§ Exercise data:

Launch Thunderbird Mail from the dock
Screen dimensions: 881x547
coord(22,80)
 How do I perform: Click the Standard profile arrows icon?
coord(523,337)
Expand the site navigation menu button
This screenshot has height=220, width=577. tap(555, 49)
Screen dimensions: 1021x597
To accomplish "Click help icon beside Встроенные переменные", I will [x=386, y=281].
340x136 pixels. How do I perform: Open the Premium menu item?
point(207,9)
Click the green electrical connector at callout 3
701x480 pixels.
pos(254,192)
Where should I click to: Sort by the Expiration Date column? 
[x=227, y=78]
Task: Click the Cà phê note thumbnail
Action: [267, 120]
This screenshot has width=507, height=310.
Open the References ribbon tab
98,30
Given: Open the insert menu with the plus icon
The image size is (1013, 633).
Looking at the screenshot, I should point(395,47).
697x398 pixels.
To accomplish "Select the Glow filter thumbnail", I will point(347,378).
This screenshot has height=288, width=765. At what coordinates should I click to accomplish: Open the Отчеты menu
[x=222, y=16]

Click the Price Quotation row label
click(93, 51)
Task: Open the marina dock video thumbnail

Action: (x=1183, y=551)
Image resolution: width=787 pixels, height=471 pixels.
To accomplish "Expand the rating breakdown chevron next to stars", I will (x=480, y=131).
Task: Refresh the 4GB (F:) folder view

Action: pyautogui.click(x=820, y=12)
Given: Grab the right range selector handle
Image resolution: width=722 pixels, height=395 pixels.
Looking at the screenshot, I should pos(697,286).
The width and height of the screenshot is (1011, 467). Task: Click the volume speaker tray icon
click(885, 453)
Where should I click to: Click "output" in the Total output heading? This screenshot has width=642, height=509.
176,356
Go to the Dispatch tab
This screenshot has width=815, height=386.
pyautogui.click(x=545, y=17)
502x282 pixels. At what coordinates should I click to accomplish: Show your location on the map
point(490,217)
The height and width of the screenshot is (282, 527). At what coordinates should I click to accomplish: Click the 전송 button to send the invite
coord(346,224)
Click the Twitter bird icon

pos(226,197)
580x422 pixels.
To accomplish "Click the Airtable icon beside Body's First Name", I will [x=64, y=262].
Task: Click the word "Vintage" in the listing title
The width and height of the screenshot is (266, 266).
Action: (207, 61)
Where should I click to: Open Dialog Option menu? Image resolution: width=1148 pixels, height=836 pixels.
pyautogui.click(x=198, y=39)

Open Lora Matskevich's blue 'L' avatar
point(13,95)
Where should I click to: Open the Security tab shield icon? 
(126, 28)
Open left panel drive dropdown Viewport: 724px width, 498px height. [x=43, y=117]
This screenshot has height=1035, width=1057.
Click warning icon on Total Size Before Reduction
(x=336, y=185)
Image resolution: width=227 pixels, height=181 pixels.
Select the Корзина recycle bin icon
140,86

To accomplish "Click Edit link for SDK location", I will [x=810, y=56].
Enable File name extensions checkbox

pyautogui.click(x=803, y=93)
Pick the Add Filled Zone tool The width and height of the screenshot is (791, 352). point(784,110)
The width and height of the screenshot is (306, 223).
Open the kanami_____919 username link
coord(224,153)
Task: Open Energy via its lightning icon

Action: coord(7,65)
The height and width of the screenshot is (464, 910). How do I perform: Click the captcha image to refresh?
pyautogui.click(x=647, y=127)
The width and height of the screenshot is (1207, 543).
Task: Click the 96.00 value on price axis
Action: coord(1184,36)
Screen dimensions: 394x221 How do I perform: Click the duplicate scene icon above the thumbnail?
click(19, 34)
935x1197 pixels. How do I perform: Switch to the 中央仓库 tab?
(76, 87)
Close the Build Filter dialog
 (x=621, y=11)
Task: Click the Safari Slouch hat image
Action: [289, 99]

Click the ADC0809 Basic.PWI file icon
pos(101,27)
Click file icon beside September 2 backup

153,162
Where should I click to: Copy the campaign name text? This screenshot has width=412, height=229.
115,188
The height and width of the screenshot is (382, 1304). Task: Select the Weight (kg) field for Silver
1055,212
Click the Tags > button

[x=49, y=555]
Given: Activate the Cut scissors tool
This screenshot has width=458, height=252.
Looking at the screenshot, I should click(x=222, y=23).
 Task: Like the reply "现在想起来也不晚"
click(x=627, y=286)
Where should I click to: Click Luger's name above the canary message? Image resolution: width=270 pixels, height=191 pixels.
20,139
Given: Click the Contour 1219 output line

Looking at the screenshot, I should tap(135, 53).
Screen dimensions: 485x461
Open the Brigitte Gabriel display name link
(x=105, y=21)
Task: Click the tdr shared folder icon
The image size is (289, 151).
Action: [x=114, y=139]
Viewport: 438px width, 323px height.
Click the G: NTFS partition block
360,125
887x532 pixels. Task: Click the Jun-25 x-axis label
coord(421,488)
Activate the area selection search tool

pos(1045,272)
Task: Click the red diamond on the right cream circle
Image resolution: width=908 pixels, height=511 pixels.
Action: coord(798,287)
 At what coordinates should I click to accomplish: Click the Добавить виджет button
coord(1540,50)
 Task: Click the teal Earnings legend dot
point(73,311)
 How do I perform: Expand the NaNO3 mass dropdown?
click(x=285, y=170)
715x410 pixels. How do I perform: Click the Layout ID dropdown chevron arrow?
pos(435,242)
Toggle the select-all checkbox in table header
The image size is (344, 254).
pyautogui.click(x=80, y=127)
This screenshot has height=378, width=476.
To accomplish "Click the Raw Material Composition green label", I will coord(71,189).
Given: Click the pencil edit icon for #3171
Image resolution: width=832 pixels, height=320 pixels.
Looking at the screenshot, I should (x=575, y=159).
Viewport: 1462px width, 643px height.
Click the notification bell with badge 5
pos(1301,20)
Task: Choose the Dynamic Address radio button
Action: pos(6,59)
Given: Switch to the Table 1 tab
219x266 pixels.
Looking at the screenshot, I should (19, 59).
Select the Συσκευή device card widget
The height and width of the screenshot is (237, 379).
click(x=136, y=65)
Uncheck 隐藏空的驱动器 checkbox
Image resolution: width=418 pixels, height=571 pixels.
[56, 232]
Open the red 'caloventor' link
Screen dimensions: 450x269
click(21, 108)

§ What is required: Rewrite the lines above as a numbered list, omitting any blank lines.

§ Response below:
1. Launch Thunderbird Mail from the dock
2. Screen dimensions: 881x547
3. coord(22,80)
4.  How do I perform: Click the Standard profile arrows icon?
5. coord(523,337)
6. Expand the site navigation menu button
7. This screenshot has height=220, width=577. tap(555, 49)
8. Screen dimensions: 1021x597
9. To accomplish "Click help icon beside Встроенные переменные", I will [x=386, y=281].
10. 340x136 pixels. How do I perform: Open the Premium menu item?
11. point(207,9)
12. Click the green electrical connector at callout 3
13. 701x480 pixels.
14. pos(254,192)
15. Where should I click to: Sort by the Expiration Date column? 
16. [x=227, y=78]
17. Task: Click the Cà phê note thumbnail
18. Action: [267, 120]
19. This screenshot has width=507, height=310.
20. Open the References ribbon tab
21. 98,30
22. Given: Open the insert menu with the plus icon
23. The image size is (1013, 633).
24. Looking at the screenshot, I should point(395,47).
25. 697x398 pixels.
26. To accomplish "Select the Glow filter thumbnail", I will point(347,378).
27. This screenshot has height=288, width=765. At what coordinates should I click to accomplish: Open the Отчеты menu
28. [x=222, y=16]
29. Click the Price Quotation row label
30. click(93, 51)
31. Task: Open the marina dock video thumbnail
32. Action: (x=1183, y=551)
33. Image resolution: width=787 pixels, height=471 pixels.
34. To accomplish "Expand the rating breakdown chevron next to stars", I will (x=480, y=131).
35. Task: Refresh the 4GB (F:) folder view
36. Action: pyautogui.click(x=820, y=12)
37. Given: Grab the right range selector handle
38. Image resolution: width=722 pixels, height=395 pixels.
39. Looking at the screenshot, I should pos(697,286).
40. The width and height of the screenshot is (1011, 467). Task: Click the volume speaker tray icon
41. click(885, 453)
42. Where should I click to: Click "output" in the Total output heading? This screenshot has width=642, height=509.
43. 176,356
44. Go to the Dispatch tab
45. This screenshot has width=815, height=386.
46. pyautogui.click(x=545, y=17)
47. 502x282 pixels. At what coordinates should I click to accomplish: Show your location on the map
48. point(490,217)
49. The height and width of the screenshot is (282, 527). At what coordinates should I click to accomplish: Click the 전송 button to send the invite
50. coord(346,224)
51. Click the Twitter bird icon
52. pos(226,197)
53. 580x422 pixels.
54. To accomplish "Click the Airtable icon beside Body's First Name", I will [x=64, y=262].
55. Task: Click the word "Vintage" in the listing title
56. The width and height of the screenshot is (266, 266).
57. Action: (207, 61)
58. Where should I click to: Open Dialog Option menu? Image resolution: width=1148 pixels, height=836 pixels.
59. pyautogui.click(x=198, y=39)
60. Open Lora Matskevich's blue 'L' avatar
61. point(13,95)
62. Where should I click to: Open the Security tab shield icon? 
63. (126, 28)
64. Open left panel drive dropdown Viewport: 724px width, 498px height. [x=43, y=117]
65. This screenshot has height=1035, width=1057.
66. Click warning icon on Total Size Before Reduction
67. (x=336, y=185)
68. Image resolution: width=227 pixels, height=181 pixels.
69. Select the Корзина recycle bin icon
70. 140,86
71. To accomplish "Click Edit link for SDK location", I will [x=810, y=56].
72. Enable File name extensions checkbox
73. pyautogui.click(x=803, y=93)
74. Pick the Add Filled Zone tool The width and height of the screenshot is (791, 352). point(784,110)
75. The width and height of the screenshot is (306, 223).
76. Open the kanami_____919 username link
77. coord(224,153)
78. Task: Open Energy via its lightning icon
79. Action: coord(7,65)
80. The height and width of the screenshot is (464, 910). How do I perform: Click the captcha image to refresh?
81. pyautogui.click(x=647, y=127)
82. The width and height of the screenshot is (1207, 543).
83. Task: Click the 96.00 value on price axis
84. Action: coord(1184,36)
85. Screen dimensions: 394x221 How do I perform: Click the duplicate scene icon above the thumbnail?
86. click(19, 34)
87. 935x1197 pixels. How do I perform: Switch to the 中央仓库 tab?
88. (76, 87)
89. Close the Build Filter dialog
90.  (x=621, y=11)
91. Task: Click the Safari Slouch hat image
92. Action: [289, 99]
93. Click the ADC0809 Basic.PWI file icon
94. pos(101,27)
95. Click file icon beside September 2 backup
96. 153,162
97. Where should I click to: Copy the campaign name text? This screenshot has width=412, height=229.
98. 115,188
99. The height and width of the screenshot is (382, 1304). Task: Select the Weight (kg) field for Silver
100. 1055,212
101. Click the Tags > button
102. [x=49, y=555]
103. Given: Activate the Cut scissors tool
104. This screenshot has width=458, height=252.
105. Looking at the screenshot, I should click(x=222, y=23).
106.  Task: Like the reply "现在想起来也不晚"
107. click(x=627, y=286)
108. Where should I click to: Click Luger's name above the canary message? Image resolution: width=270 pixels, height=191 pixels.
109. 20,139
110. Given: Click the Contour 1219 output line
111. Looking at the screenshot, I should tap(135, 53).
112. Screen dimensions: 485x461
113. Open the Brigitte Gabriel display name link
114. (x=105, y=21)
115. Task: Click the tdr shared folder icon
116. The image size is (289, 151).
117. Action: [x=114, y=139]
118. Viewport: 438px width, 323px height.
119. Click the G: NTFS partition block
120. 360,125
121. 887x532 pixels. Task: Click the Jun-25 x-axis label
122. coord(421,488)
123. Activate the area selection search tool
124. pos(1045,272)
125. Task: Click the red diamond on the right cream circle
126. Image resolution: width=908 pixels, height=511 pixels.
127. Action: coord(798,287)
128.  At what coordinates should I click to accomplish: Click the Добавить виджет button
129. coord(1540,50)
130.  Task: Click the teal Earnings legend dot
131. point(73,311)
132.  How do I perform: Expand the NaNO3 mass dropdown?
133. click(x=285, y=170)
134. 715x410 pixels. How do I perform: Click the Layout ID dropdown chevron arrow?
135. pos(435,242)
136. Toggle the select-all checkbox in table header
137. The image size is (344, 254).
138. pyautogui.click(x=80, y=127)
139. This screenshot has height=378, width=476.
140. To accomplish "Click the Raw Material Composition green label", I will coord(71,189).
141. Given: Click the pencil edit icon for #3171
142. Image resolution: width=832 pixels, height=320 pixels.
143. Looking at the screenshot, I should (x=575, y=159).
144. Viewport: 1462px width, 643px height.
145. Click the notification bell with badge 5
146. pos(1301,20)
147. Task: Choose the Dynamic Address radio button
148. Action: pos(6,59)
149. Given: Switch to the Table 1 tab
150. 219x266 pixels.
151. Looking at the screenshot, I should (19, 59).
152. Select the Συσκευή device card widget
153. The height and width of the screenshot is (237, 379).
154. click(x=136, y=65)
155. Uncheck 隐藏空的驱动器 checkbox
156. Image resolution: width=418 pixels, height=571 pixels.
157. [56, 232]
158. Open the red 'caloventor' link
159. Screen dimensions: 450x269
160. click(21, 108)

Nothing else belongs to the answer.